§ **SUPPLIED RECORDS**:
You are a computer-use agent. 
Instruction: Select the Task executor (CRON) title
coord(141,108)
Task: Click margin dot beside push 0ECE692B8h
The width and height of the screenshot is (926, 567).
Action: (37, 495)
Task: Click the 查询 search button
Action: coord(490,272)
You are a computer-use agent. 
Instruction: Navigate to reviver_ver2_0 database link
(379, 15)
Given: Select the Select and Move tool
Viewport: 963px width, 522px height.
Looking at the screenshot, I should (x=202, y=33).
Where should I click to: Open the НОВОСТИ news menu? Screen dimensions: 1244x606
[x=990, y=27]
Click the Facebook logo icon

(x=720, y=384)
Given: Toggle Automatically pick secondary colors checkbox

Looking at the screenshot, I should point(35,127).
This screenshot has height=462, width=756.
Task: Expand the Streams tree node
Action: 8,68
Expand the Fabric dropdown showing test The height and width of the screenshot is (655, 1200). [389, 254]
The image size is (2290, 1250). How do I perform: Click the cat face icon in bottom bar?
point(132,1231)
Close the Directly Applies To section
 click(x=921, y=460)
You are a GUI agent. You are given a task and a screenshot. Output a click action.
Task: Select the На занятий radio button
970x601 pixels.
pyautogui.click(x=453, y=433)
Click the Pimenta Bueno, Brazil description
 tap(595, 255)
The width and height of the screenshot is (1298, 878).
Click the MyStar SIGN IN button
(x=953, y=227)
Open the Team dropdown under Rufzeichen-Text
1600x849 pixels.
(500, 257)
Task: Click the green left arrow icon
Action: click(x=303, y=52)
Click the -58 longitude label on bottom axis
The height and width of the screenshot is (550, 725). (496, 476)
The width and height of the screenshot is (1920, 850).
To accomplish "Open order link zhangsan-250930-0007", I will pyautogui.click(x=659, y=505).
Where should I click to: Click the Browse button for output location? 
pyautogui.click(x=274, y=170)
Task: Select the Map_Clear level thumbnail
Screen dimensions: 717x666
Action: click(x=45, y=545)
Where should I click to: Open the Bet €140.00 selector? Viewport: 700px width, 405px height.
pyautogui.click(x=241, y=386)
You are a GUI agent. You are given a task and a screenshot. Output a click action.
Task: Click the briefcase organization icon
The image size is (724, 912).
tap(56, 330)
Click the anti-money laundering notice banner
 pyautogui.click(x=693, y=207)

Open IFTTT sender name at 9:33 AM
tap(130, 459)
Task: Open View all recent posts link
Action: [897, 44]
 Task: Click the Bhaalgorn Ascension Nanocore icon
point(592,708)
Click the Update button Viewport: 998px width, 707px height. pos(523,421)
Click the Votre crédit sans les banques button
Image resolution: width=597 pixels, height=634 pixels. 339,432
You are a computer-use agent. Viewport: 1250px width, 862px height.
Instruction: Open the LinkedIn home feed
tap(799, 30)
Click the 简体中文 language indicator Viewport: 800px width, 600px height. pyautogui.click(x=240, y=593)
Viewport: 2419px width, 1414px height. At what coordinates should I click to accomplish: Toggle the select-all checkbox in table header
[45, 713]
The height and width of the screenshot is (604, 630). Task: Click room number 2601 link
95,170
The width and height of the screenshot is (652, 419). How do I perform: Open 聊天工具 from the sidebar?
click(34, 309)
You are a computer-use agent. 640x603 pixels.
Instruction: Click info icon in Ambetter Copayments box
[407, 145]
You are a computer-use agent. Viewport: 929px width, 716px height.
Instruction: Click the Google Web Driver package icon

§ **WHAT THE TASK REQUIRES**:
Rewrite all of the rows above as a numbered list, omitting any blank lines.

§ **TASK RESULT**:
1. You are a computer-use agent. 
2. Instruction: Select the Task executor (CRON) title
3. coord(141,108)
4. Task: Click margin dot beside push 0ECE692B8h
5. The width and height of the screenshot is (926, 567).
6. Action: (37, 495)
7. Task: Click the 查询 search button
8. Action: coord(490,272)
9. You are a computer-use agent. 
10. Instruction: Navigate to reviver_ver2_0 database link
11. (379, 15)
12. Given: Select the Select and Move tool
13. Viewport: 963px width, 522px height.
14. Looking at the screenshot, I should (x=202, y=33).
15. Where should I click to: Open the НОВОСТИ news menu? Screen dimensions: 1244x606
16. [x=990, y=27]
17. Click the Facebook logo icon
18. (x=720, y=384)
19. Given: Toggle Automatically pick secondary colors checkbox
20. Looking at the screenshot, I should point(35,127).
21. This screenshot has height=462, width=756.
22. Task: Expand the Streams tree node
23. Action: 8,68
24. Expand the Fabric dropdown showing test The height and width of the screenshot is (655, 1200). [389, 254]
25. The image size is (2290, 1250). How do I perform: Click the cat face icon in bottom bar?
26. point(132,1231)
27. Close the Directly Applies To section
28.  click(x=921, y=460)
29. You are a GUI agent. You are given a task and a screenshot. Output a click action.
30. Task: Select the На занятий radio button
31. 970x601 pixels.
32. pyautogui.click(x=453, y=433)
33. Click the Pimenta Bueno, Brazil description
34.  tap(595, 255)
35. The width and height of the screenshot is (1298, 878).
36. Click the MyStar SIGN IN button
37. (x=953, y=227)
38. Open the Team dropdown under Rufzeichen-Text
39. 1600x849 pixels.
40. (500, 257)
41. Task: Click the green left arrow icon
42. Action: click(x=303, y=52)
43. Click the -58 longitude label on bottom axis
44. The height and width of the screenshot is (550, 725). (496, 476)
45. The width and height of the screenshot is (1920, 850).
46. To accomplish "Open order link zhangsan-250930-0007", I will pyautogui.click(x=659, y=505).
47. Where should I click to: Click the Browse button for output location? 
48. pyautogui.click(x=274, y=170)
49. Task: Select the Map_Clear level thumbnail
50. Screen dimensions: 717x666
51. Action: click(x=45, y=545)
52. Where should I click to: Open the Bet €140.00 selector? Viewport: 700px width, 405px height.
53. pyautogui.click(x=241, y=386)
54. You are a GUI agent. You are given a task and a screenshot. Output a click action.
55. Task: Click the briefcase organization icon
56. The image size is (724, 912).
57. tap(56, 330)
58. Click the anti-money laundering notice banner
59.  pyautogui.click(x=693, y=207)
60. Open IFTTT sender name at 9:33 AM
61. tap(130, 459)
62. Task: Open View all recent posts link
63. Action: [897, 44]
64.  Task: Click the Bhaalgorn Ascension Nanocore icon
65. point(592,708)
66. Click the Update button Viewport: 998px width, 707px height. pos(523,421)
67. Click the Votre crédit sans les banques button
68. Image resolution: width=597 pixels, height=634 pixels. 339,432
69. You are a computer-use agent. Viewport: 1250px width, 862px height.
70. Instruction: Open the LinkedIn home feed
71. tap(799, 30)
72. Click the 简体中文 language indicator Viewport: 800px width, 600px height. pyautogui.click(x=240, y=593)
73. Viewport: 2419px width, 1414px height. At what coordinates should I click to accomplish: Toggle the select-all checkbox in table header
74. [45, 713]
75. The height and width of the screenshot is (604, 630). Task: Click room number 2601 link
76. 95,170
77. The width and height of the screenshot is (652, 419). How do I perform: Open 聊天工具 from the sidebar?
78. click(34, 309)
79. You are a computer-use agent. 640x603 pixels.
80. Instruction: Click info icon in Ambetter Copayments box
81. [407, 145]
82. You are a computer-use agent. Viewport: 929px width, 716px height.
83. Instruction: Click the Google Web Driver package icon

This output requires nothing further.